DANIEL SCHORR reporting:
Listeners may have noticed that I don't comment much about domestic politics.
SHEILAH KAST, host:
NPR senior news analyst Daniel Schorr.
SCHORR: That's because in the volatile climate of today, no judgment about potential candidates is likely to stand up for very long. I make an exception for Hillary Clinton, who strikes me as the great political paradox of our time. I've admired her since the first time I heard her speak extemporaneously for three quarters of an hour on a favorite subject, children, and since then, she has shown a grasp of many subjects. So where's the paradox?
Well, you talk to people and they generally express admiration for her, but then come the yes, but factor. A Washington Post ABC poll indicates that as of now, about 6 in 10 Americans would consider supporting her for president and 4 in 10 have ruled her out. Does that make her the Democratic frontrunner? Well, yes. But in the Gallop poll last summer, 53 percent of respondents thought she would divide rather than unite the country.
Personal interviews show ambivalent feelings about Senator Clinton. A veteran Democratic voter in Iowa City says, I hope she won't run and I don't know whether I would support her. Another active Democrat says, I don't quite understand why she is such a polarizing figure, but she is. And still another Iowa Democrat: I don't think she could win. It would just keep the country split. In effect, many Democrats seem to be saying, I would vote for her, but I think a lot of other people wouldn't.

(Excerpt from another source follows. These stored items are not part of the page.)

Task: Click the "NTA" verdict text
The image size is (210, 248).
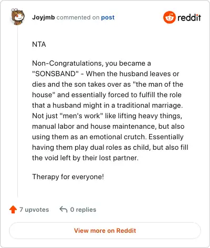Action: pyautogui.click(x=39, y=44)
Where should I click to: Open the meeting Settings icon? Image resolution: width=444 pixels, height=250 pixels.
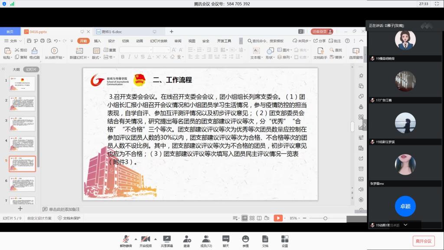coord(285,240)
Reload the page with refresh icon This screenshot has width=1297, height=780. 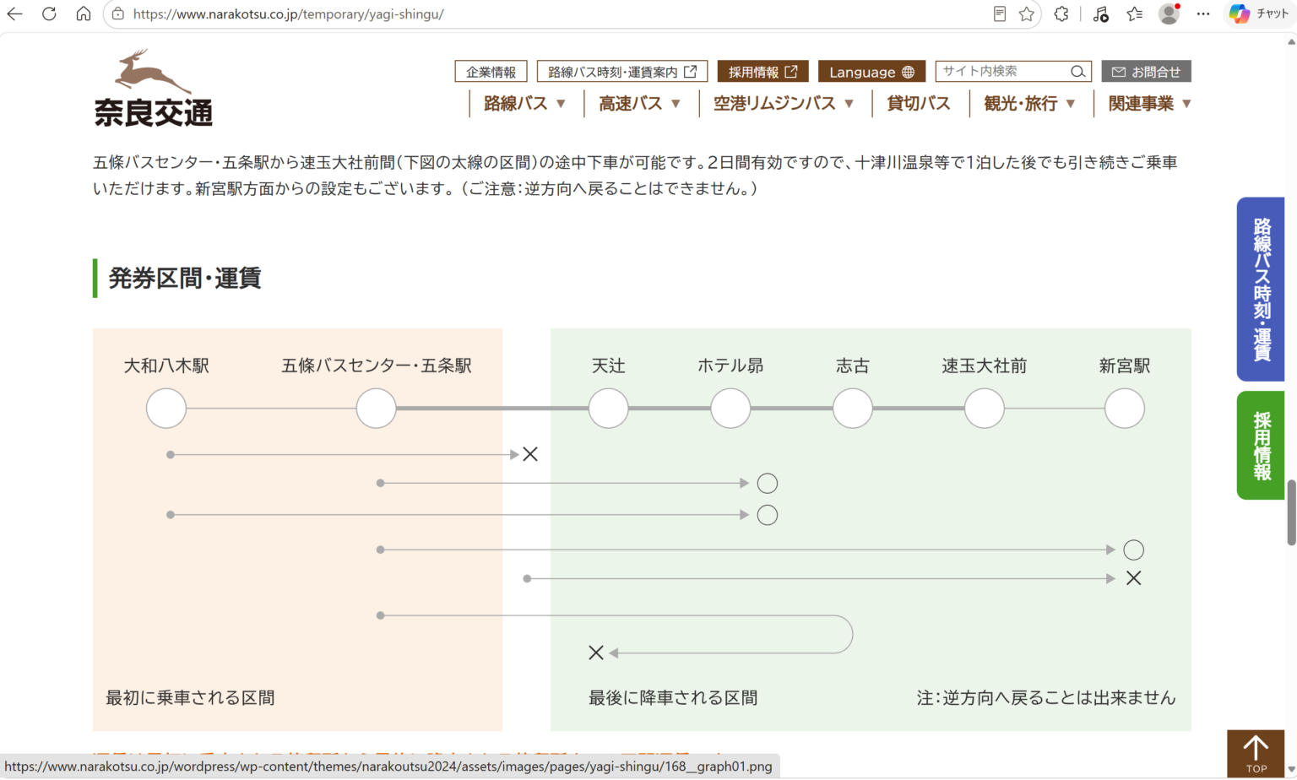tap(49, 14)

That's what you call the yes, but factor. Iowa Democrat Lloyd Jones may have said it all when he said, those of us who think she would be a great president are fearful of the viciousness of the attacks we anticipate the opposition would level against her. And what do I think? Well, you're not going to get me to stick my neck out about the chances of this first class politician with a social conscious. This is Daniel Schorr.